A former Ministry of Justice secretary of state was almost denied a seat on the Supreme Council of Magistracy on Monday after the ruling CPP failed to ensure it had a majority of lawmakers present at the National Assembly.
Retired Judge Ith Rady was one of five candidates up for the vacant position on the council, which is tasked with maintaining the independence of the country’s judiciary and ensuring its proper functioning. Judge Rady was the CPP’s favored candidate.
In last year’s election, the CPP won a majority 68 seats to the CNRP’s 55. However, when it came time for the vote Monday, Mr. Rady secured only 60 votes in the 123-seat parliament, with one “nay” ballot registered, 44 invalid votes and 18 lawmakers absent.
Forty-one of the invalid votes were blank ballots cast by CNRP lawmakers, who were protesting the selection process for the five candidates, from which they said they had been excluded.
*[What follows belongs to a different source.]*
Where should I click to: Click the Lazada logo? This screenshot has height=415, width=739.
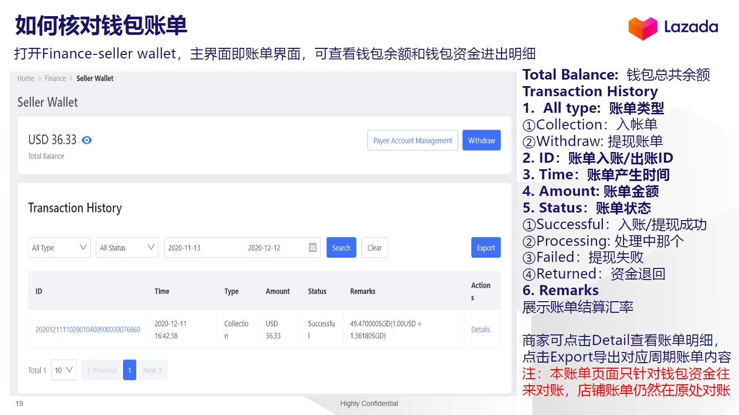coord(673,28)
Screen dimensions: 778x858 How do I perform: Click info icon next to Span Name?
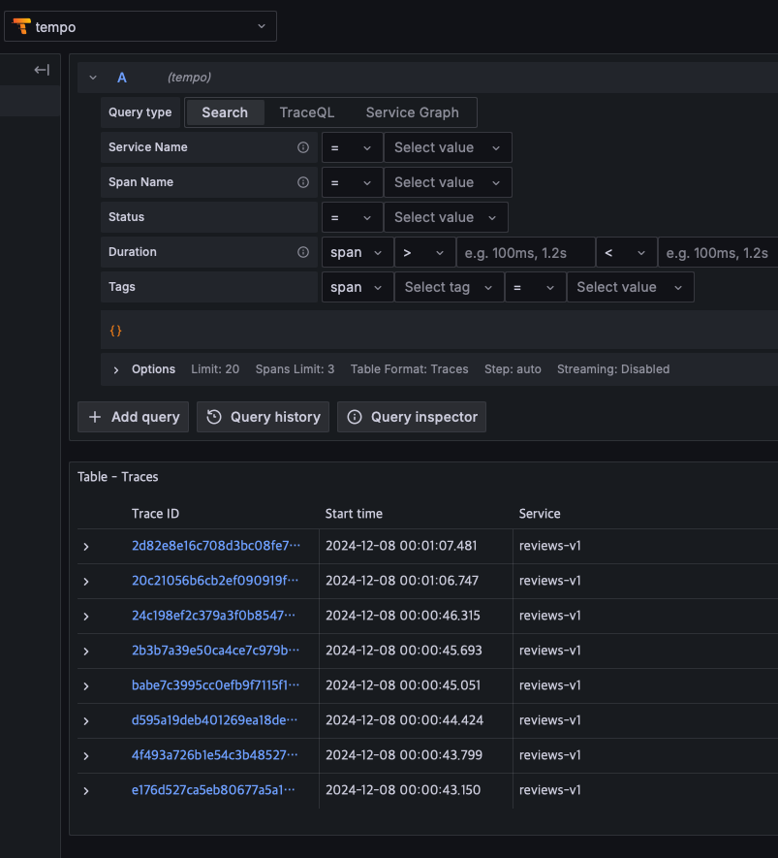click(303, 182)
“According to the result of the election that has come out this moment, I would like to announce that you, the five candidates, were not elected,” National Assembly President Heng Samrin said.
An hour later, the parliamentarians returned to the chamber along with three previously absent CPP lawmakers, but without one lawmaker from the CNRP who had left the parliament.
In a second round of voting, Mr. Rady was finally elected to the Supreme Council of the Magistracy with 66 votes in favor, one vote against him and 40 invalid votes.
CNRP public affairs director Mu Sochua said 41 of the party’s 55 lawmakers were initially present in the chamber. The opposition’s chief whip, Son Chhay, said he left midway through the session because he was busy with other tasks.
CNRP President Sam Rainsy said the opposition party’s delegation had submitted blank ballots in both rounds of voting.
“We did not take part in show- ing any presence because we were actually out of the process since the very beginning,” he said.
Mr. Rainsy met with Prime Minister Hun Sen after the session and said they discussed changes to the assembly’s internal rules, as well as the new election commission, both of which were promised as part of a July deal that saw the CNRP end its 10-month boycott of parliament.
After months of negotiations to hammer out the details of the agreement, the parties remain split on the qualifications needed for the secretary-general of the National Election Committee.
“Since the working groups of the two parties have been trying to do this and there is still some gap, Hun Sen and I tried to reduce the gap,” Mr. Rainsy said.